From the ‘Maleconazo’ of 1994 to the ’11J’ Protests of 2021, the Mutation of Cuban Civic Genes

The popular uprising known as El Maleconazo began on Avenida del Puerto and many people joined along the Havana Malecon. (Karel Poort)

14ymedio bigger14ymedio, Yoani Sánchez, Havana, 5  August 2022 — Shirtless and with protruding ribs, this is how the protesters on 5 August 1994 took the Havana coastline during the Maleconazo. The few photos that have been released of that day show faces with sharp cheekbones and a desperate look. From that uprising, continuing to July 11 of last year, Cubans learned several civic lessons and adopted new methods of protest, but the regime, also, has surpassed itself in repression.

While those who gathered 28 years ago rushed to Havana’s main avenue, desperate to board any ship that would take them off the Island, those of the summer of 2021 were looking not to escape, but to stand up to a system that has condemned them to material misery and the lack of freedoms.
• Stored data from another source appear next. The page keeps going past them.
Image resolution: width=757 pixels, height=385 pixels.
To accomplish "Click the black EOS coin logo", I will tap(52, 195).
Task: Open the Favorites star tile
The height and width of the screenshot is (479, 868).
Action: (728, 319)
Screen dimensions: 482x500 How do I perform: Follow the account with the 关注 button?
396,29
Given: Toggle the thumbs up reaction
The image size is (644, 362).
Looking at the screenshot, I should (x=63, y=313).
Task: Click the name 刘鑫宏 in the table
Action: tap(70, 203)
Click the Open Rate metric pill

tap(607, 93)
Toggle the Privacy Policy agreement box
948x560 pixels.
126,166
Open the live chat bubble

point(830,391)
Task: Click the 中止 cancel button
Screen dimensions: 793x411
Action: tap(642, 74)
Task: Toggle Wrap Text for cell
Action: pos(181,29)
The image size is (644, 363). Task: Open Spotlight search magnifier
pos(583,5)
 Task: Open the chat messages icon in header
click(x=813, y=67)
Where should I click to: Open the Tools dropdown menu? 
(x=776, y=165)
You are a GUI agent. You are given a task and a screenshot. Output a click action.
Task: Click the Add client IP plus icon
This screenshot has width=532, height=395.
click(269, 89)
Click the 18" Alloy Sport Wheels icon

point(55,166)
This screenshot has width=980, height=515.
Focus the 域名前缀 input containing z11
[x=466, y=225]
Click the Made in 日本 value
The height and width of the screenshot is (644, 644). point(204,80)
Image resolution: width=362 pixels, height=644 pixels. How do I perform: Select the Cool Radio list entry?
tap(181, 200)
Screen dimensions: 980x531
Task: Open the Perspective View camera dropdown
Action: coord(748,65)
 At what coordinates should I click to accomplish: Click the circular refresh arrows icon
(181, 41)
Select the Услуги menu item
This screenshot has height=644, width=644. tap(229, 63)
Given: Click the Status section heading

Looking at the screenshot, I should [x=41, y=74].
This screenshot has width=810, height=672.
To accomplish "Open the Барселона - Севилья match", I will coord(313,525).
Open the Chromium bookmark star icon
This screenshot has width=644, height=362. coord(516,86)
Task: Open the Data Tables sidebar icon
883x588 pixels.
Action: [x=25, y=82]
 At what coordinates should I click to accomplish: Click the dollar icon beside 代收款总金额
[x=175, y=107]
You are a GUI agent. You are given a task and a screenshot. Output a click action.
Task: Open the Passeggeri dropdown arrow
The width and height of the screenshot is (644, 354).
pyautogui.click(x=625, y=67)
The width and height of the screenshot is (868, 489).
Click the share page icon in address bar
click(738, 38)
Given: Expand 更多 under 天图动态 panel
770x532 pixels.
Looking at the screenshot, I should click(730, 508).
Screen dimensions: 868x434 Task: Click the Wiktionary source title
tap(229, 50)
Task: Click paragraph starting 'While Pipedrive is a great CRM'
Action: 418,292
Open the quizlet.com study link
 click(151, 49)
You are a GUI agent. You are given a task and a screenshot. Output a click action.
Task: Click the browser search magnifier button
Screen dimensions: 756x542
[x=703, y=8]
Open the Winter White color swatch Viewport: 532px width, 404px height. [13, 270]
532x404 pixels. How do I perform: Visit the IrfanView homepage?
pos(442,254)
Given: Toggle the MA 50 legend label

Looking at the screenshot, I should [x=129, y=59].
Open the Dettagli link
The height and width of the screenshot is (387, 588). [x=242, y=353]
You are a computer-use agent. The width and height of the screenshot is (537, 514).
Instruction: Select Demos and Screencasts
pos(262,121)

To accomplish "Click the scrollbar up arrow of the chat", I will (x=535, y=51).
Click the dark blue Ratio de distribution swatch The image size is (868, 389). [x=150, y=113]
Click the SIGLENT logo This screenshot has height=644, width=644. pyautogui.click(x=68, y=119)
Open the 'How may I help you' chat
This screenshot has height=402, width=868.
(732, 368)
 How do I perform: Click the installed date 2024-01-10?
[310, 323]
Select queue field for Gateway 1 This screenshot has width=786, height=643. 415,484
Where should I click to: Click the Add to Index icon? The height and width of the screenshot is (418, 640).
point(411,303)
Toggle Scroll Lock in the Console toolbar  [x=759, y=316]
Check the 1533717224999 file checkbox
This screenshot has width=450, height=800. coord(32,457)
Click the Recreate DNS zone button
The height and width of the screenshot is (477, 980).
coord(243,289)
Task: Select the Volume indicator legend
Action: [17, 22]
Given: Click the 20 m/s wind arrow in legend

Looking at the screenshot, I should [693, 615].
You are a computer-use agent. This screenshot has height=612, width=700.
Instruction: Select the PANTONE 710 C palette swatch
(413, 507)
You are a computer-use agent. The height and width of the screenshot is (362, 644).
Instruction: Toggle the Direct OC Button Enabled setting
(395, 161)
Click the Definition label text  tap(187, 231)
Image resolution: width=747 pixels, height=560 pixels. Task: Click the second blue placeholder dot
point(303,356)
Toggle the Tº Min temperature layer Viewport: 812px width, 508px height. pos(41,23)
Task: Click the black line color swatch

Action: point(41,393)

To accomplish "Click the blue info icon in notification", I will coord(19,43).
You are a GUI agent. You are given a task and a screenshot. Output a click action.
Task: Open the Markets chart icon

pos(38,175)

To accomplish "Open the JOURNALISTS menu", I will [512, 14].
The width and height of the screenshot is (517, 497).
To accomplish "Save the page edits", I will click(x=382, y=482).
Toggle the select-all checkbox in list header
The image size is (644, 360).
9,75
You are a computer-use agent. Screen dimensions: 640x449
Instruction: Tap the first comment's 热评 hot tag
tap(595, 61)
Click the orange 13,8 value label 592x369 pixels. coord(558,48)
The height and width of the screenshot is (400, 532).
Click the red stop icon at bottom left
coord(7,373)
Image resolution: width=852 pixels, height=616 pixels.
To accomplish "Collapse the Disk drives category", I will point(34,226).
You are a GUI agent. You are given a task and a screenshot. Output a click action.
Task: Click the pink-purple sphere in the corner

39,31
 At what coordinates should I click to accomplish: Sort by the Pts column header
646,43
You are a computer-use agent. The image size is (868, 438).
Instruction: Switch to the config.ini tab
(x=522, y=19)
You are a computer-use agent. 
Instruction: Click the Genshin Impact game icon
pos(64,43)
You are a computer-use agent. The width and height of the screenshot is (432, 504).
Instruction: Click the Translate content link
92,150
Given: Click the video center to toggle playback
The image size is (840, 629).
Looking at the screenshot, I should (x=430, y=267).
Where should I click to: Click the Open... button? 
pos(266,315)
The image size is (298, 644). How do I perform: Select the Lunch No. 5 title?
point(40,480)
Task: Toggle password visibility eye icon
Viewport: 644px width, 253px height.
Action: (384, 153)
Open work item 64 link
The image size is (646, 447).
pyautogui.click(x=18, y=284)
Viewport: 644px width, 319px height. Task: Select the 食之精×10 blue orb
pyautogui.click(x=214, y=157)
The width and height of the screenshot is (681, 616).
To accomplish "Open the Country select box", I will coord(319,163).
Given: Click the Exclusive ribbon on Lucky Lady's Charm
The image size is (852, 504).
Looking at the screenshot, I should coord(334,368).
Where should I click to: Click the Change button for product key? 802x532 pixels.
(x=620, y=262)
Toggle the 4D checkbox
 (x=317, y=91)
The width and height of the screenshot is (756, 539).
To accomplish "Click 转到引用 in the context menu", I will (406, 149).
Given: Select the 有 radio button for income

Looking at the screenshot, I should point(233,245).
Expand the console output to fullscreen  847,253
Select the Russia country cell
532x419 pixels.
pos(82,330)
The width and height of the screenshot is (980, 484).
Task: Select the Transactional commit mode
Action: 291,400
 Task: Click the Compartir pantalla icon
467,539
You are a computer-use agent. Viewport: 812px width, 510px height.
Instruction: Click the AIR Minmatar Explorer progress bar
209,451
The scant cohesion in that earlier outburst, in the middle of the Special Period, has little in common with the compact groups, setting the pace with slogans of freedom and heading towards key points in the cities that were seen on 11 July 2021, the protests now called ’11J’.

In the earlier action, the Malecón wall functioned as a mousetrap between the protesters and the shock troops, dressed in civilian clothes, launched by Castroism against those ragged and hungry people; but a year ago the “organism” of popular protest was already sufficiently evolved to spread through central squares, in front of the institutions of power and travel through streets where new voices were added.

In the Maleconazo, the ruling party tried to avoid at all costs the images of uniformed men repressing, hence the cunning idea of ​​using construction workers and plainclothes police to arrest the protesters, crack their heads with bars, or terrify them with stones. However, the magnitude of 11J was responded to with special troops who were seen deploying countless anti-riot devices that the regime had been buying for years.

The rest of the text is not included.